The square base is also easy to make jigs for rebates and so on.

----------


## wozzzzza

dont really wanna spend over $100, the bosch one is $129 the cheapest i can find. 
anyone know how good the ozito is?? Plunge Router 850W PRR-850 | Power Tools | Ozito Australia New Zealand can get from bunnings for $60

----------


## chrisp

> dont really wanna spend over $100, the bosch one is $129 the cheapest i can find. 
> anyone know how good the ozito is?? Plunge Router 850W PRR-850 | Power Tools | Ozito Australia New Zealand can get from bunnings for $60

  These aren't too bad.  From memory, the design is an old design (from Bosch?) that has been copied by many makers.  I think the design is old and is no longer protected, but it is a good design.   I have the same/similar and use it for small jobs such as sign making. 
This sign was made with one...

----------


## wozzzzza

how did you make that sign with a hand held router?? a lot of jigs?? 
also, just looking closely at the position of the on/off switch for that ozito router, its in the middle of the body, hard to reach by th elooks, you have to take one hand off the router in order to switch it off??? not really what i was after in a router, i would of thought that would be dangerous.

----------


## chrisp

> how did you make that sign with a hand held router?? a lot of jigs??

  I printed the letters out in a large font on paper.   I then use photo-mount adhesive to hold the paper on the timber.  I then route through the paper.  If you look carefully, you'll see that most letters are mostly made of straight segments - so I use a straight edge to do the bulk of them.  Most of the curved sections on the letters was just done freehand.  For the curvy ones (only the "O"s in this case), I just make a template out of ply or Masonite and used a guide bush.  A light weight router like this is good for this type of work.  Any internal square/sharp sections were finished by hand with a chisel. 
Final clean-up was to run the sign over a jointer to remove the remaining paper and any scratches or marks from the routing process.

----------


## Belair_Boy

> anyone know how good the ozito is?? Plunge Router 850W PRR-850 | Power Tools | Ozito Australia New Zealand can get from bunnings for $60

  How can you go wrong with a $60 router with a 3 year replacement warranty!  :Smilie: 
The Ozito tools I have bought from Bunnies have not been half bad and better than I expected. (still a disposable tool but at the cost of a hire any future use is a bonus). 
The switch may not be much of an issue.  My Makita laminate trimmer has the switch on the end of the body (simple on off toggle switch) but as it is small and light I don't feel it is more dangerous than any other router.  Just keep your body away from the sharp spinning bits.  :Biggrin:    

> is Ryobi a good brand

  IMHO Ryobi are at the toy/disposable end of the power tool market, but if priced right anything can be worth a go.  You pay your money and take your chances, but consumer laws say it has to be fit for purpose.

----------


## Pitto

> G'day, I find i can accomplish most tasks with one of these.
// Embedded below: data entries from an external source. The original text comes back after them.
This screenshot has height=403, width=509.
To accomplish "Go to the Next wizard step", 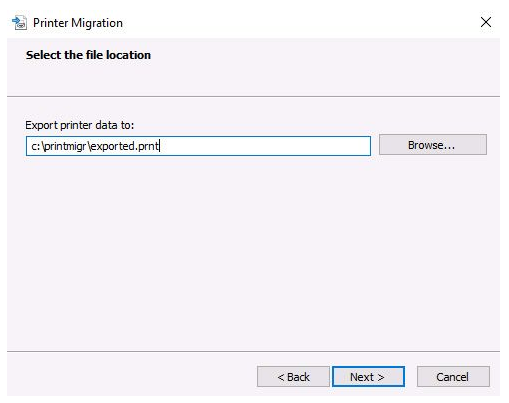I will (368, 377).
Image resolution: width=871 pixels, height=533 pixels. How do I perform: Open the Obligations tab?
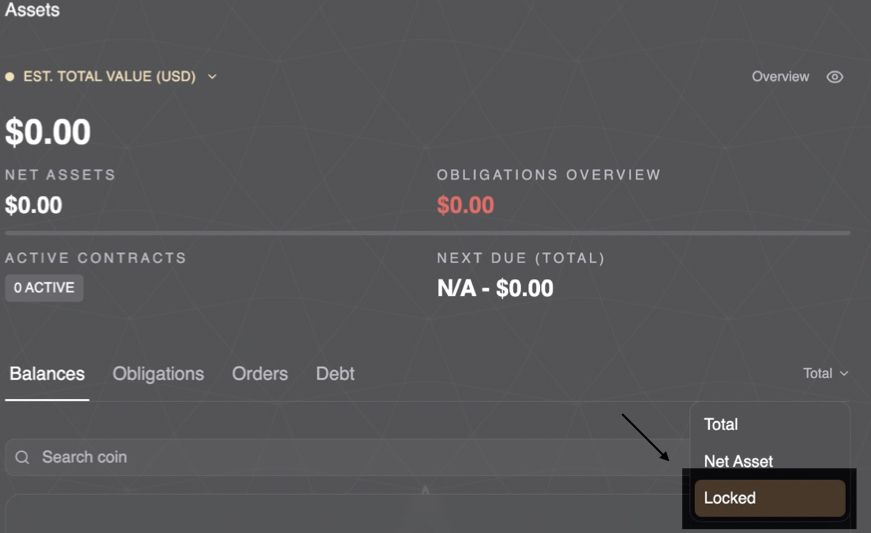(x=158, y=374)
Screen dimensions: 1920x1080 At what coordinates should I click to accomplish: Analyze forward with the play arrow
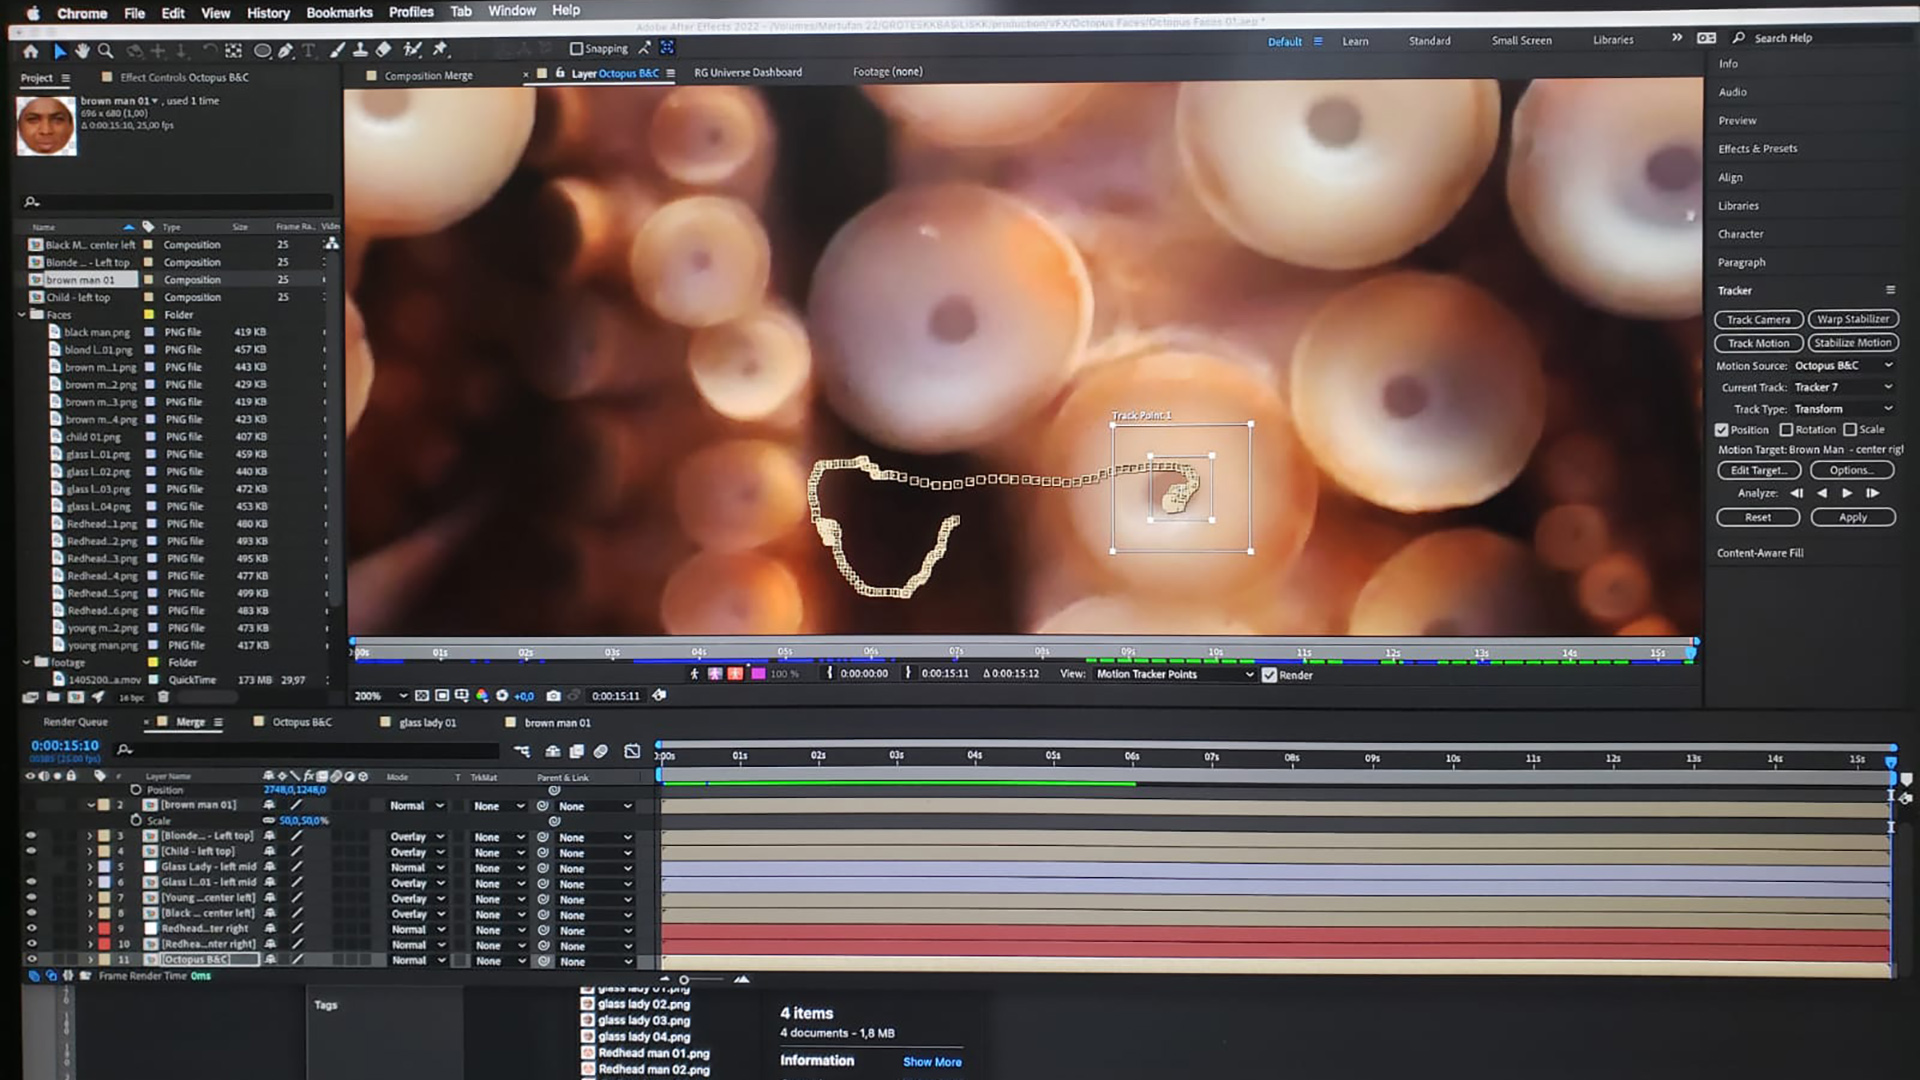[1847, 493]
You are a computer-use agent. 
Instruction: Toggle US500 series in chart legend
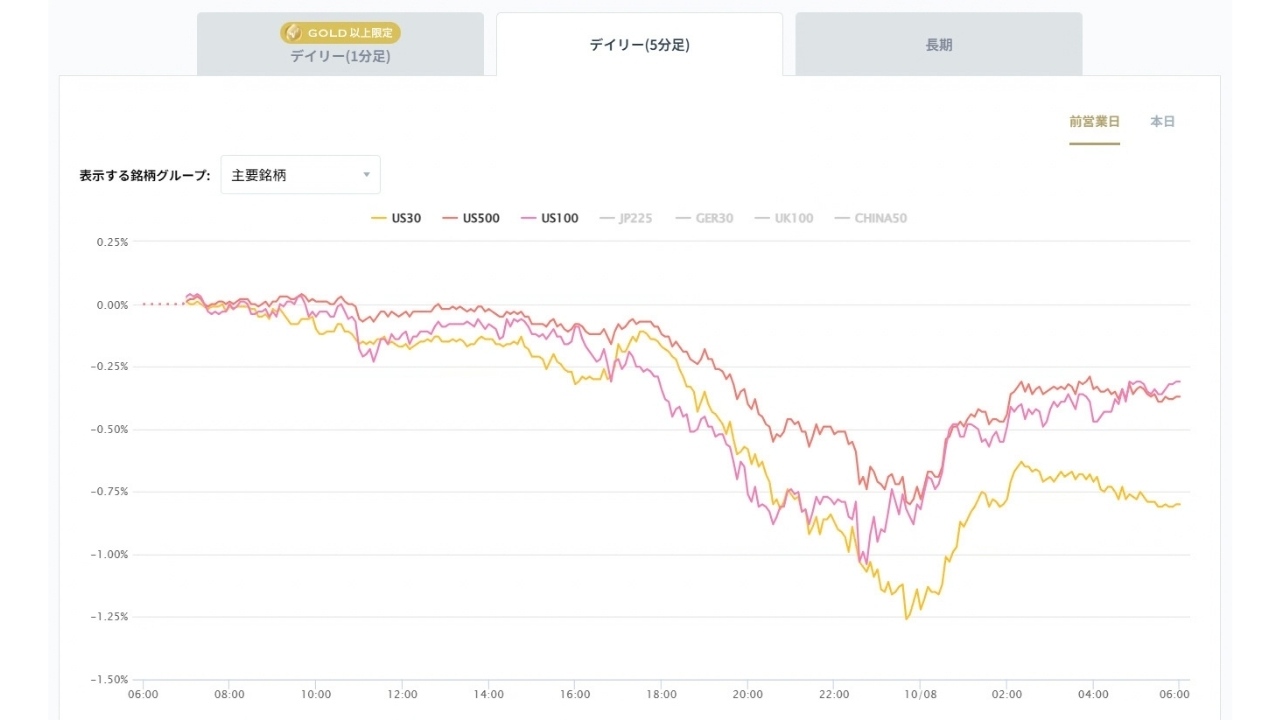470,218
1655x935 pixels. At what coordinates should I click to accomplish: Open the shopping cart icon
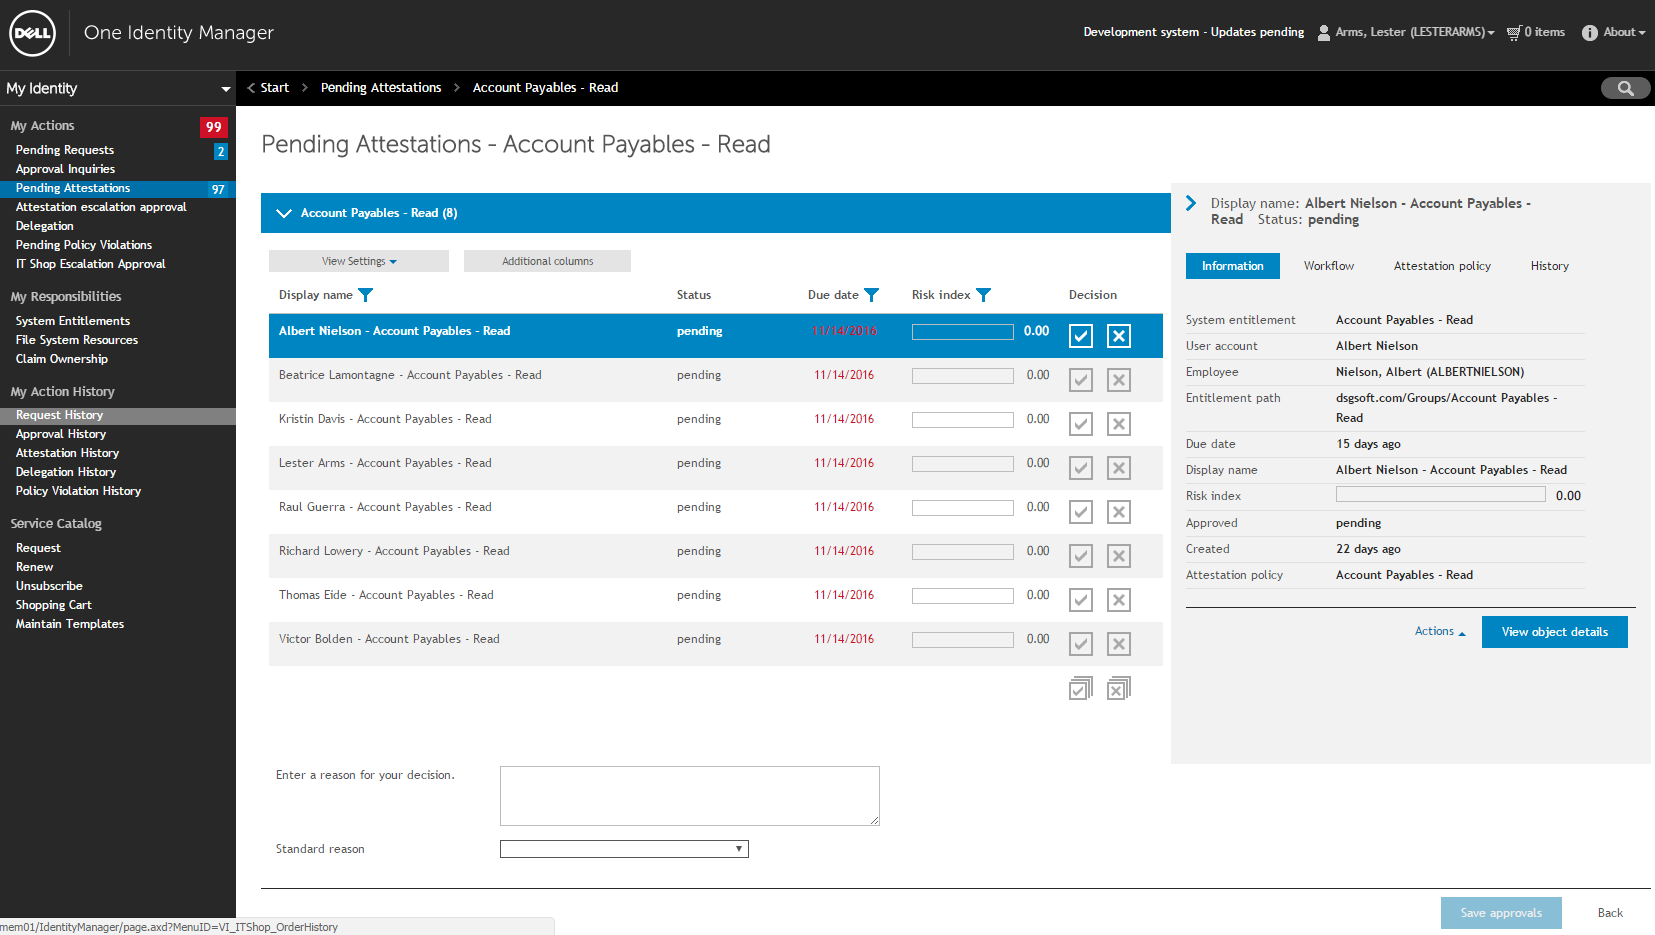(1513, 32)
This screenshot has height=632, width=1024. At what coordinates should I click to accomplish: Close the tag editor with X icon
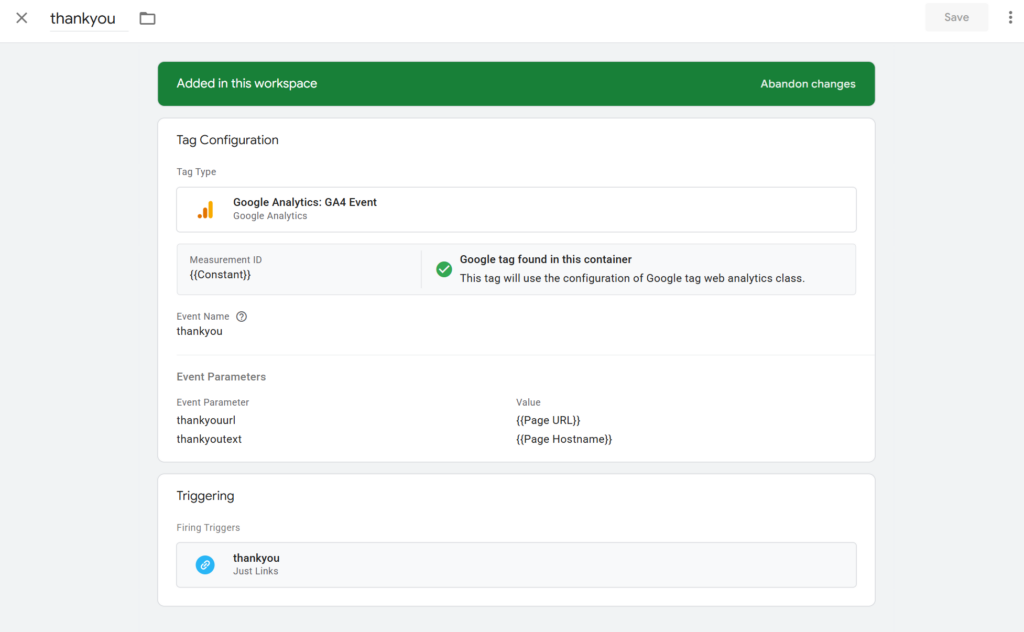tap(22, 18)
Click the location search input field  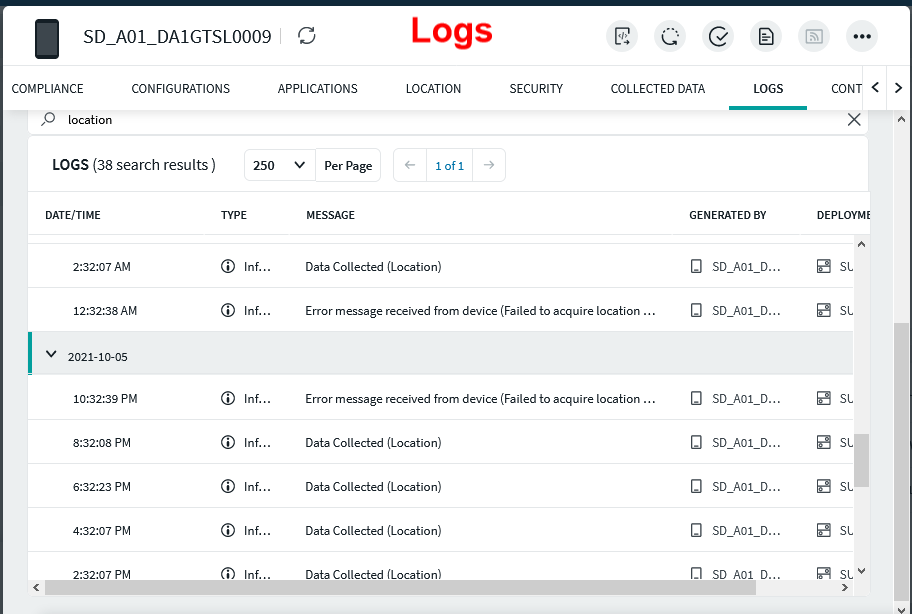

Would also recommend the slightly cheaper Maktec version as well.   
> The square base is also easy to make jigs for rebates and so on.

  ^^^^ WHAT HE SAID. 
i have had mine for about 15years now and still going strong. its the old silver version of this, and Tradetools make a pretty good copy of it too.  TradeTools - TTD350T-TT 1/4" TRIMMER IN ALUMINIUM CASE

----------